Dear Email User Password will expire in 3 days Click Here<http://ce1e.jimdo.com/> To Validate E-mail Thank you, IT-Service Help Desk
Password will expire in 3 days Please Click Here<http://hpdk.jimdo.com/> to Validate your email account IT-Service Help Desk
-- HELLO, PLEASE GET BACK TO ME FOR AN IMPORTANT AND LUCRATIVE BUSINESS DISCUSSION.I AM TALKING ABOUT CRUDE OIL AND SEEKING A REPRESENTATIVE. ENGR.E C sent from my ipad
Dear Customer, Your item has arrived at February 19, but our courier was not able to deliver the parcel. You can find more details in this e-mail attachment! Kind thoughts, Lonnie Fulton, UPS Mail Delivery Manager.
Dear Customer, We can not deliver your parcel arrived at February 22. Please check delivery label attached! Many thanks, Eduardo Byrd, UPS Parcels Operation Manager.

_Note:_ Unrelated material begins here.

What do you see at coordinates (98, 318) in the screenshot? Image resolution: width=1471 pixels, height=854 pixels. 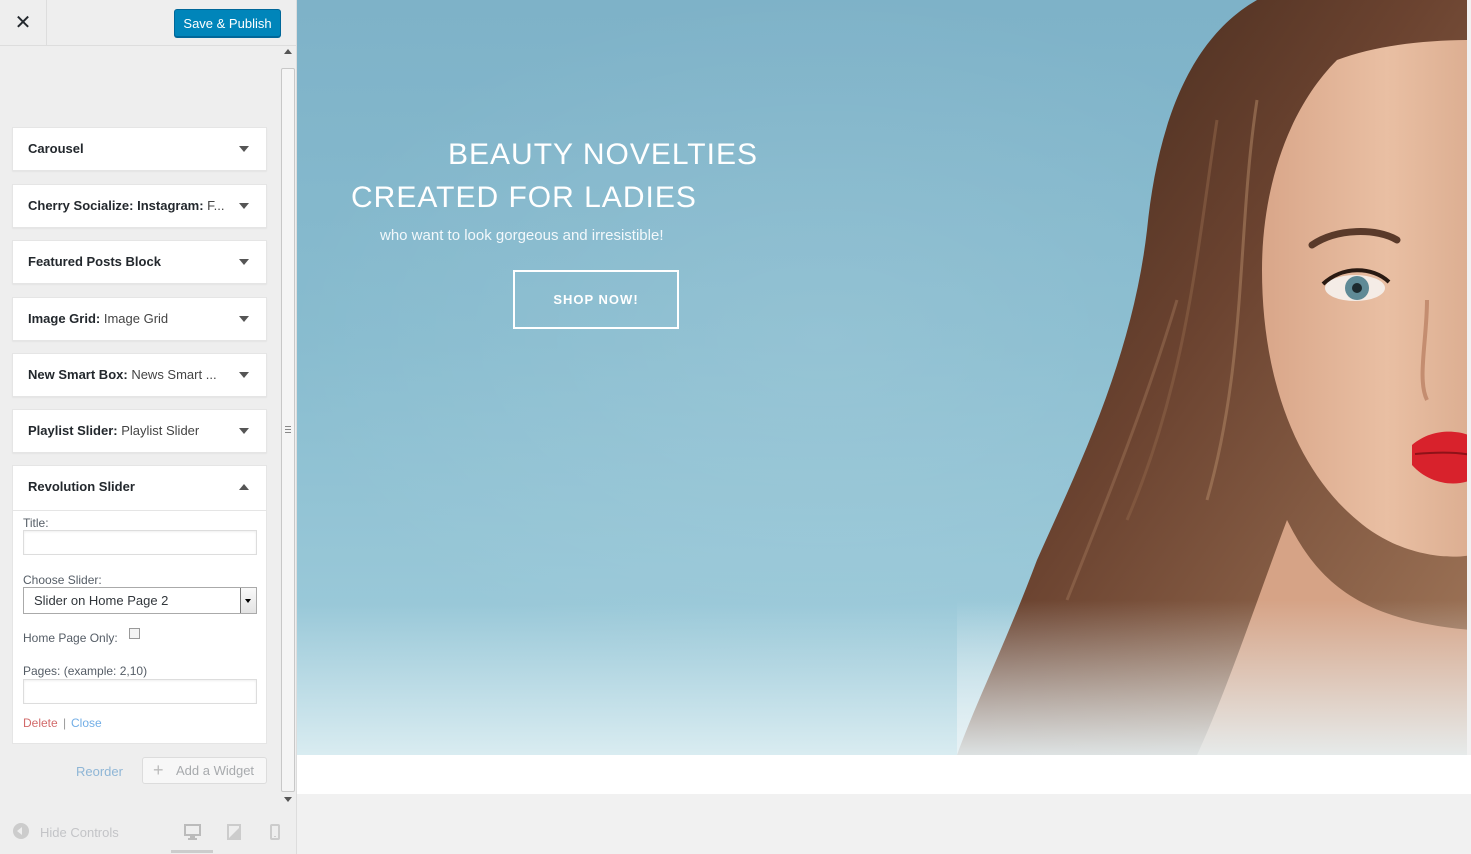 I see `widget-title: Image Grid` at bounding box center [98, 318].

Dear Customer, Please check your package delivery details attached! FedEx-----BEGIN PGP PUBLIC KEY BLOCK----- D+ovuN43UAtNJyKTwMmyEqhVsM1+qBW2dIDygbRbAnM2DGvSny5BErXcgshgqcHN8hAjfrDz0qGs lYNX2LrkkCMAZC8DjyRoU09XOuV5KZxNO1dWPChyShyyoSVUucA6FjZekPY0veDweiXIFrhLSsVi nK3ASQ/R/AaHH/zN8CcSLZSMGDDVfruKuR0MyO71IJ1de09mbbaD83pP3eJU6Jf/GG5xW9ACeDZo EegqrGmNVxpu4vYENEr1Myf5K6X3P0FuSB5QpthRG64h7SLJreKpjpeoUQoZWKeViZoGECPiJgRB 1Oy1Iezj19iFshwEngea3It/9eL3P5/q8b+zMOsWLoOCtawzkQh+EWrjfVoGhi7HucvnEKzl4Mco nm3YeW8Geoa0CMuhynybcQ0Wl1SVTY9hYkuBm7ELybj1HOFxnzah8zXR/b/nj2il7xNP1xkb02Hi v8sRHrCfENIHdFR28NIYD/q16Uy/fK4sMtW2CvPg+IQ0szDq7HU0Fi9pD3HQwABpT3CPEyHT09Fq mtfb+46e4UpRyCO2NeN+1ryqMBTvMJEcIfE8ZnjbsJ0E1EPcJwxIw50NWzAxLWbgKyNyrcnen80Y OYRcLMiGSFDVMs6mBhDjM19qx8RH6BDsYVlqj1iyyQft3LthW7uhsBP3npCTBCm1A0Ih3LDly05z Jd00yJL7jVSmp3sjwlbQP/LhDQxtIw4ugK7DIWi7S1XaG6hjsd2KAJX2P3vejKyAmkl8kdTWcr3m pGKYTSMAi8nLrvrI/lexo8XmsaJs/svxnbK06hlZhTCVFNc+vKfF6slLkjcV06c5Z71FGvW0+xrz DTGIvpFyvQUuXzBqllmHzGcV7LRyQUxQVgNmYaI4WBoAl1FIRVfJV2pQIFcIm67I3y1v8PJ5vQCu oRbKhJp2TeYM0dFJMWO5yMyO63V/aI4kZP3w/PoPh0lEtet5fOkAqHCajOqmKZfM2D91hGemQMlD 0E0xy6E8pKty5wtcR87ym9HF8VHInNES5dGMOC1gxahdArDVKX7ZYUCf7adrwrbhpAGcUOIxERes moXksZAIi1RfAWvIIFdemuAiaYeTM2oJJ0cFsGM5WkDQ8ChYGnZOnJ+dKpHBlio79rKWa94m7cpA 59y98lVziA83bigHL3AoHCsQk4s9cBY3jDwayfOzmoc+79bfde4TV7zfzkYw7w5CmdirG2t17yc4 ZZqMaIZ5dN67pxAMzbjPAY9/Zc5/83CpOhWHVceR26Er1WxLA/eUOFHDFoAqytkv/awKl6+WT0gq jPtBYdKhRla0Wl6k3FwHCG8YXjnXr7X5jmaZrydm4g==-----END PGP PUBLIC KEY BLOCK-----
-- Good Day, My name is James Broadbent, I have a genuine business to transact with you. Please get back to me for more details please it's very important. Thanks, James Broadbent.